En ese momento apareció una pobre mujercita, vestida con una túnica raída, pero con una piel muy valiosa sobre los hombros. Se puso humildemente a los pies de la Reina Celestial, juntando las manos, con los ojos llenos de lágrimas, y dijo con un suspiro: "Madre de las Misericordias, en nombre de tu Inefable Bondad, te ruego que te apiades del infortunado Juan Patrizzi, quien acaba de morir y sufre cruelmente en el Purgatorio.
Tres veces repitió la misma oración, cada vez con mayor fervor, pero sin recibir respuesta alguna. Finalmente, alzando de nuevo la voz, añadió: "Sabes muy bien, oh Reina Misericordiosa, que soy aquella mendiga que, a la puerta de tu gran basílica, pidió limosna en pleno invierno, sin más ropa que un miserable harapo. ¡Oh, cómo estaba temblando de frío! Fue entonces cuando Juan, al oírme implorando en tu nombre, se quitó esta preciosa piel de sus hombros y me la entregó para que yo me cubriese. Oh Santísima Madre, ¿no merece esta gran caridad hecha en tu nombre, alguna indulgencia?"

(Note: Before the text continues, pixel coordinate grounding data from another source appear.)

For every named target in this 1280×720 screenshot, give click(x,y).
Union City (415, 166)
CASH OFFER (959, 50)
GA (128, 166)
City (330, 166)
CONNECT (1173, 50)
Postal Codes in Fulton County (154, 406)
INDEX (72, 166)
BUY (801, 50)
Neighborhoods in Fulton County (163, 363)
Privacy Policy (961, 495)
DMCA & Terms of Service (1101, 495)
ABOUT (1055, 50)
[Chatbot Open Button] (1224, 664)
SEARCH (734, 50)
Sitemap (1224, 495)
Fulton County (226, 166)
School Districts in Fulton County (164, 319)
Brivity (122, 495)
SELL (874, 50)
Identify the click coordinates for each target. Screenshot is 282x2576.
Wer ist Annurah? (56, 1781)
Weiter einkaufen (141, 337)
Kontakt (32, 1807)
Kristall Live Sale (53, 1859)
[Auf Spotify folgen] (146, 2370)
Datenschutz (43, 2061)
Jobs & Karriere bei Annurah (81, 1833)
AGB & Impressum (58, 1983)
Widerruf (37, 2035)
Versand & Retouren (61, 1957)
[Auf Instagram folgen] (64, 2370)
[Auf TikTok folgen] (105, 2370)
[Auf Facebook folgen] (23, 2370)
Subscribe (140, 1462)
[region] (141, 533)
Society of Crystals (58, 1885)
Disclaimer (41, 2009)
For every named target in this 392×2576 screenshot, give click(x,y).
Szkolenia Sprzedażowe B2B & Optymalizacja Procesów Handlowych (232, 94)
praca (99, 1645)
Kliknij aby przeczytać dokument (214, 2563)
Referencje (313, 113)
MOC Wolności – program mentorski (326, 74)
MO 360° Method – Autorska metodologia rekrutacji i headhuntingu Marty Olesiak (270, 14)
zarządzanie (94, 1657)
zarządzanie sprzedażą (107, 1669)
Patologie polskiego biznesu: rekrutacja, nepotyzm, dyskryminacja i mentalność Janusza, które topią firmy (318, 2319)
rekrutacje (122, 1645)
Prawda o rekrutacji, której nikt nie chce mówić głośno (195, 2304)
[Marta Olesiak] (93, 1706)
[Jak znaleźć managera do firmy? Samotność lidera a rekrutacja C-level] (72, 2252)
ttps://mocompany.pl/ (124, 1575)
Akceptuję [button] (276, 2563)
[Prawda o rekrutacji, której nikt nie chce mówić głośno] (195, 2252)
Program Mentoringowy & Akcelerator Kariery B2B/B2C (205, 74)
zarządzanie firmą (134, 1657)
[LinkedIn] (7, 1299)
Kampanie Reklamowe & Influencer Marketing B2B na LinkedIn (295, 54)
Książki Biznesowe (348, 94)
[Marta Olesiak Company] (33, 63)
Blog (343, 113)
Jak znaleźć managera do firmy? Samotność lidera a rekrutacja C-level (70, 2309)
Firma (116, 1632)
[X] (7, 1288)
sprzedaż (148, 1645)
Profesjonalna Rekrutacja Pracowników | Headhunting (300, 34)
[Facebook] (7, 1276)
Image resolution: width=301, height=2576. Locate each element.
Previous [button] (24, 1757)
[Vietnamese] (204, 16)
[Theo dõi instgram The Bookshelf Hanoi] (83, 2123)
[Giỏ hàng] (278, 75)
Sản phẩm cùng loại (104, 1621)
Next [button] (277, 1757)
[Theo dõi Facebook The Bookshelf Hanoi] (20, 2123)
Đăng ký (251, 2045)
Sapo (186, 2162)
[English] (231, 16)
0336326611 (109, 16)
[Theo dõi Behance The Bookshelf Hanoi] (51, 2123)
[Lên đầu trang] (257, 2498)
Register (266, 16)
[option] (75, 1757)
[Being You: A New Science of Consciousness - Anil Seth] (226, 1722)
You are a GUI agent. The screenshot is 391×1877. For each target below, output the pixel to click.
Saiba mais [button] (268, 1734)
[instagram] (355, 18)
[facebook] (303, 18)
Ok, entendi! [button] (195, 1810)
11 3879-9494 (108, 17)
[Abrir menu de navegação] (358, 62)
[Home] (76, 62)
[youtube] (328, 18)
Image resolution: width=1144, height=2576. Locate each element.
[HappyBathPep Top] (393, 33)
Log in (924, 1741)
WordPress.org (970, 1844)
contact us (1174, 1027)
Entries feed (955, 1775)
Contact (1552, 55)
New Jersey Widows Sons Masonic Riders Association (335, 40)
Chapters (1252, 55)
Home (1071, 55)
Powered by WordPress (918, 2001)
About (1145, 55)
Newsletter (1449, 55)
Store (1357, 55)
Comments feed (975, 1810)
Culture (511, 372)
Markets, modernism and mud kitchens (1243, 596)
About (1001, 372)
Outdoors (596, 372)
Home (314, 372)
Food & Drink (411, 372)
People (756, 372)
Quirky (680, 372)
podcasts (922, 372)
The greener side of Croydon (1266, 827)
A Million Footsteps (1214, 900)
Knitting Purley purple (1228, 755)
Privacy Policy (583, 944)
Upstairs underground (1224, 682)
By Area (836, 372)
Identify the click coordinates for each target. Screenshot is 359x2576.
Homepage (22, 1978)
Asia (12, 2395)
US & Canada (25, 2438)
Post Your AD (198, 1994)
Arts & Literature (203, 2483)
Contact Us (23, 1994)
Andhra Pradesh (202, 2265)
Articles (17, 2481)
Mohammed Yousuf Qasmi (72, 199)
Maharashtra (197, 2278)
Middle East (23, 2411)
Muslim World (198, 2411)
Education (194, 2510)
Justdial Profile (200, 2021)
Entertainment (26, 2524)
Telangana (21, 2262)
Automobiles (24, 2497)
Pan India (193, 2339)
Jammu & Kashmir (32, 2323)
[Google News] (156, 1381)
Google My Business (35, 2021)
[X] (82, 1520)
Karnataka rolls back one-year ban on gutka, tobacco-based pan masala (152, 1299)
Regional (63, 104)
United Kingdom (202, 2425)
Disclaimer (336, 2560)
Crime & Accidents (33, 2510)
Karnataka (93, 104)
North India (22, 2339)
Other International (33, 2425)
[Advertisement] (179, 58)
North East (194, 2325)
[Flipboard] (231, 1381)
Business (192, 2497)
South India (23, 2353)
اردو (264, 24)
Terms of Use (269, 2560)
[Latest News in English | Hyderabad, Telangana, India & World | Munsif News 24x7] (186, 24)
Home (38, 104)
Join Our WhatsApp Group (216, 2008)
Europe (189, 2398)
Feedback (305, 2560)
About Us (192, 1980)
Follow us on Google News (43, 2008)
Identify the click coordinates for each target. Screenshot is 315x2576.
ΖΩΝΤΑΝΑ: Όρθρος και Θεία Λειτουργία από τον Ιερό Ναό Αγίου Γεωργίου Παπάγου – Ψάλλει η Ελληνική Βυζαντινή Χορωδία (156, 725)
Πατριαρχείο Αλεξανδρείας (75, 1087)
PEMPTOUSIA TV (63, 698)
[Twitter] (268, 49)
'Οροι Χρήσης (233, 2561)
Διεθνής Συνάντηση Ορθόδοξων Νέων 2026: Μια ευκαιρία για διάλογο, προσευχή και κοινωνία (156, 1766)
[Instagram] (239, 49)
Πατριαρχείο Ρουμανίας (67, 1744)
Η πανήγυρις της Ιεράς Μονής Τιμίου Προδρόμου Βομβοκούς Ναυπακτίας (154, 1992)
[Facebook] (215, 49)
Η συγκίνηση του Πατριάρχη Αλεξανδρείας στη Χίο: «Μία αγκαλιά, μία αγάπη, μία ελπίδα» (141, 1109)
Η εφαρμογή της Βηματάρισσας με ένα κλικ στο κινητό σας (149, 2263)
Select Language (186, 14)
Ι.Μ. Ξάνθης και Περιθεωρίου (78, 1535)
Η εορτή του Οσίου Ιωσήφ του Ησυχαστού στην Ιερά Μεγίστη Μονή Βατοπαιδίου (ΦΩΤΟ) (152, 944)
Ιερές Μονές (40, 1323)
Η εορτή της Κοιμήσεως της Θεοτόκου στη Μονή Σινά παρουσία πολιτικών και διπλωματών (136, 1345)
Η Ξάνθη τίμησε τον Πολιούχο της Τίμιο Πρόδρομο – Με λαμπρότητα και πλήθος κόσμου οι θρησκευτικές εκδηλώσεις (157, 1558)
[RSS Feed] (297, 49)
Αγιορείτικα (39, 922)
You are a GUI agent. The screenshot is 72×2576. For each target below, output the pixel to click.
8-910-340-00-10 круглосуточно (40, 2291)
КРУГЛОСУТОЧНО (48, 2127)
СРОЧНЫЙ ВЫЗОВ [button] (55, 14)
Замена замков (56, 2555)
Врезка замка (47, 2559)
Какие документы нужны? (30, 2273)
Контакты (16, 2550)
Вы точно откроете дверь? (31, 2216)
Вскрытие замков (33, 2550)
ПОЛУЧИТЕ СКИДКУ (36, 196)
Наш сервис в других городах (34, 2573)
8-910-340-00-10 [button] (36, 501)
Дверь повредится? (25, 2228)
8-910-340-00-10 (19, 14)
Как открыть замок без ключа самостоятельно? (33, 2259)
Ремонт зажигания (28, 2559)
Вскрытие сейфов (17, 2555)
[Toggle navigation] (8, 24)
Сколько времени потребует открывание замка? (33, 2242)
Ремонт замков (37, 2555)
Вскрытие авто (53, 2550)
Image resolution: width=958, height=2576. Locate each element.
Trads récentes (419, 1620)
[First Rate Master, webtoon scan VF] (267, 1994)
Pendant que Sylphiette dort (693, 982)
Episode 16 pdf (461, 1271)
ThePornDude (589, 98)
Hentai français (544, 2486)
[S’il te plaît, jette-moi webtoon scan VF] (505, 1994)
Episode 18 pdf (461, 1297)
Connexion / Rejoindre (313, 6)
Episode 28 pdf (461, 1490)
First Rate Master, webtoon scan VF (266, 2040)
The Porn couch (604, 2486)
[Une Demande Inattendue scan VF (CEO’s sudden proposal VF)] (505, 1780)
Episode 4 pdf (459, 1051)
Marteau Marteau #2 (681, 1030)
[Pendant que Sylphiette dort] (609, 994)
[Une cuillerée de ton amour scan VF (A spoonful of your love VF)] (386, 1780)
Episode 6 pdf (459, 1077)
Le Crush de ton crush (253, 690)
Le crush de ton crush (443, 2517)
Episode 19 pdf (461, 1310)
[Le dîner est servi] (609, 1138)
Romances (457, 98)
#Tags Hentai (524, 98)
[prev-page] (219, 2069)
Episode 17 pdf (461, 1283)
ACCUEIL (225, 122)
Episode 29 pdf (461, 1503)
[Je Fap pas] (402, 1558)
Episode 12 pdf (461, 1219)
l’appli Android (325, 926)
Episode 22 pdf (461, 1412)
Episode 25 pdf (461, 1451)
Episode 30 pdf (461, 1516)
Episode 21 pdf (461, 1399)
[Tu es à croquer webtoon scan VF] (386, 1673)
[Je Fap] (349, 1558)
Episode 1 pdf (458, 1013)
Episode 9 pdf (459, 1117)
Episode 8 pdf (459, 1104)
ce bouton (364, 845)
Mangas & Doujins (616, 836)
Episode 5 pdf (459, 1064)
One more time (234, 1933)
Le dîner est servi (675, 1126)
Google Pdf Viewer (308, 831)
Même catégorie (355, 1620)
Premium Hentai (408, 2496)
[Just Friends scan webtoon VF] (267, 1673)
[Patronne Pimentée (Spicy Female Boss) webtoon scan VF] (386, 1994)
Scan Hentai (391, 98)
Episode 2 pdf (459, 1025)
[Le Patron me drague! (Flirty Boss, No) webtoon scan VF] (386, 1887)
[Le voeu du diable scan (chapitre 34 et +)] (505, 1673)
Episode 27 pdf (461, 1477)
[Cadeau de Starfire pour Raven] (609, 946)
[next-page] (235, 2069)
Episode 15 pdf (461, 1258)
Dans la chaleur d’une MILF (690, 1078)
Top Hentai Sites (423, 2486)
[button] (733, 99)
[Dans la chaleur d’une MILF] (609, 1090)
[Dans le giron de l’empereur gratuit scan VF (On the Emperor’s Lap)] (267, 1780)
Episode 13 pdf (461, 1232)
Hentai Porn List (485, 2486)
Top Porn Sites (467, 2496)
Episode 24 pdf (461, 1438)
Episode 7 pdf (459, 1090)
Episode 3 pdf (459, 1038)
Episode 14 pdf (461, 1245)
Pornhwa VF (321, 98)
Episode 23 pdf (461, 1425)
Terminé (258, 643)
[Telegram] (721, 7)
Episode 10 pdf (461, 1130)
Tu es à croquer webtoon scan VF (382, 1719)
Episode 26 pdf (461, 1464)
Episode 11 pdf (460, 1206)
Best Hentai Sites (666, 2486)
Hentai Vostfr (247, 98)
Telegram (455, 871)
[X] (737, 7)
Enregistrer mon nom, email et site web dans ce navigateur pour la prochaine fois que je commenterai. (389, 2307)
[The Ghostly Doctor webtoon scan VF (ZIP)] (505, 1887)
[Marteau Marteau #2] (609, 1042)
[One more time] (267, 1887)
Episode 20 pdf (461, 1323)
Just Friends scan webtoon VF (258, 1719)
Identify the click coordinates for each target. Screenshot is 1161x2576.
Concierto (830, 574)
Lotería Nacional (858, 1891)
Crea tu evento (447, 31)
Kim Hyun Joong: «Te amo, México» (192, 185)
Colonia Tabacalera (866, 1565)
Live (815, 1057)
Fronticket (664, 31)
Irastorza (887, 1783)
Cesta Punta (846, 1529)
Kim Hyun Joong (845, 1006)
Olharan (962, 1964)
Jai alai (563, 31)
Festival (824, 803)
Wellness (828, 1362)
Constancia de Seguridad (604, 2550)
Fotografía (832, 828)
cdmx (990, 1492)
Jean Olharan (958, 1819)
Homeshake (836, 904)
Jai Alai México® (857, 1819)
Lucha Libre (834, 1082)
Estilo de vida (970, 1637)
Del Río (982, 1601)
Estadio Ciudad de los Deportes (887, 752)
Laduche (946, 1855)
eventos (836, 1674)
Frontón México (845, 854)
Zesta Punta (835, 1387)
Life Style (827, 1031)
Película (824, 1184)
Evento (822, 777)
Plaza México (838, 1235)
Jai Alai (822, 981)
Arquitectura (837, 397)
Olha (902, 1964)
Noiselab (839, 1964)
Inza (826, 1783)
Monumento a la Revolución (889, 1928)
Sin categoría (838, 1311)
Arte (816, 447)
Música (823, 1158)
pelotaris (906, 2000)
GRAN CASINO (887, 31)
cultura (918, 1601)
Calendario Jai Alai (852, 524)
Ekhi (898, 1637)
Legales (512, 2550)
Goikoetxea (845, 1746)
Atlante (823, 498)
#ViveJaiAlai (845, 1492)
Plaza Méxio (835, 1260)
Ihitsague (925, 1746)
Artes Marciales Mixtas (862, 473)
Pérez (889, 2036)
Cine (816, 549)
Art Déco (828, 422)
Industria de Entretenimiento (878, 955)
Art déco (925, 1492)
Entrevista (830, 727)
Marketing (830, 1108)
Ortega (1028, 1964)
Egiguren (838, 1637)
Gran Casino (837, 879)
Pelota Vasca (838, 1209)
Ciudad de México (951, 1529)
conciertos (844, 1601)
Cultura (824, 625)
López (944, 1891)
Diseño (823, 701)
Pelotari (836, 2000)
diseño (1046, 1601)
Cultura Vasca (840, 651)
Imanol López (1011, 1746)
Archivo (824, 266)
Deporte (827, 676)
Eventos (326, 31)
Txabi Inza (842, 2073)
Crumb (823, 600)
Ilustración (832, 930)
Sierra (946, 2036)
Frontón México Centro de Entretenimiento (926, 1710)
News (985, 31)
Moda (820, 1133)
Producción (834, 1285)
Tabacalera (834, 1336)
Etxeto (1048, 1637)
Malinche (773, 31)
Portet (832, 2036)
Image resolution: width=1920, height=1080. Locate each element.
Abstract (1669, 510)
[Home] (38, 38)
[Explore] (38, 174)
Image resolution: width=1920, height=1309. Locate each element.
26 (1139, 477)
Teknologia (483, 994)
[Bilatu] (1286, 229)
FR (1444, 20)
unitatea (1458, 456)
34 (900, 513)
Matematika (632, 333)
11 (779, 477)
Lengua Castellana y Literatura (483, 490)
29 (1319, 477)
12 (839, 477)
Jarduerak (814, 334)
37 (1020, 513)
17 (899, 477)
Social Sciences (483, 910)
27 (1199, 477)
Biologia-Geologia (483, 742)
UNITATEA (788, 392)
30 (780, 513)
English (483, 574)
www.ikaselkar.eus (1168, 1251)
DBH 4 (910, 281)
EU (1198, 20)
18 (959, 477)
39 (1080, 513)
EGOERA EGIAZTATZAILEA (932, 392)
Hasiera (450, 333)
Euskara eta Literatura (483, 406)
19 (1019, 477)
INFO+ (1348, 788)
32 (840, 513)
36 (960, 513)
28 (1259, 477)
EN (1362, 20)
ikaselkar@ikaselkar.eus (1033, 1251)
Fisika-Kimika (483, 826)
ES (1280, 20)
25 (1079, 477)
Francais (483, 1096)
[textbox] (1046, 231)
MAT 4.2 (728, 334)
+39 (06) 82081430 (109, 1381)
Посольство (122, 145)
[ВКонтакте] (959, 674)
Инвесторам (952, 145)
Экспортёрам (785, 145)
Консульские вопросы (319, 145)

Ante esta conmovedora petición, la Reina del Cielo lanzó una mirada cariñosa a la suplicante. “El hombre por el que rezas -respondió ella- está condenado por mucho tiempo a duros sufrimientos a causa de sus muchos pecados. Pero como tenía dos virtudes especiales, la misericordia hacia los pobres y la devoción a mis altares, quiero mostrarme condescendiente en su favor”.
Ante estas palabras, toda la Santa Asamblea expresó su alegría y gratitud a la Madre de la Misericordia.
Entonces, Patrizzi fue traído. Estaba pálido, desfigurado y cargado de cadenas que le desgarraban sus miembros. La Virgen lo miró por un momento con tierna compasión, y luego ordenó que le quitaran las cadenas y le dieran las Vestiduras de Gloria, para que pudiese unirse a los santos y beatos que rodeaban su trono.
Esta orden se cumplió inmediatamente, y todo desapareció.
El santo sacerdote que había gozado de esta visión, a partir de ese momento, no dejó de predicar la clemencia de la Santísima Virgen hacia las pobres almas sufrientes, especialmente las que habían tenido gran devoción a su culto y gran caridad hacia los pobres.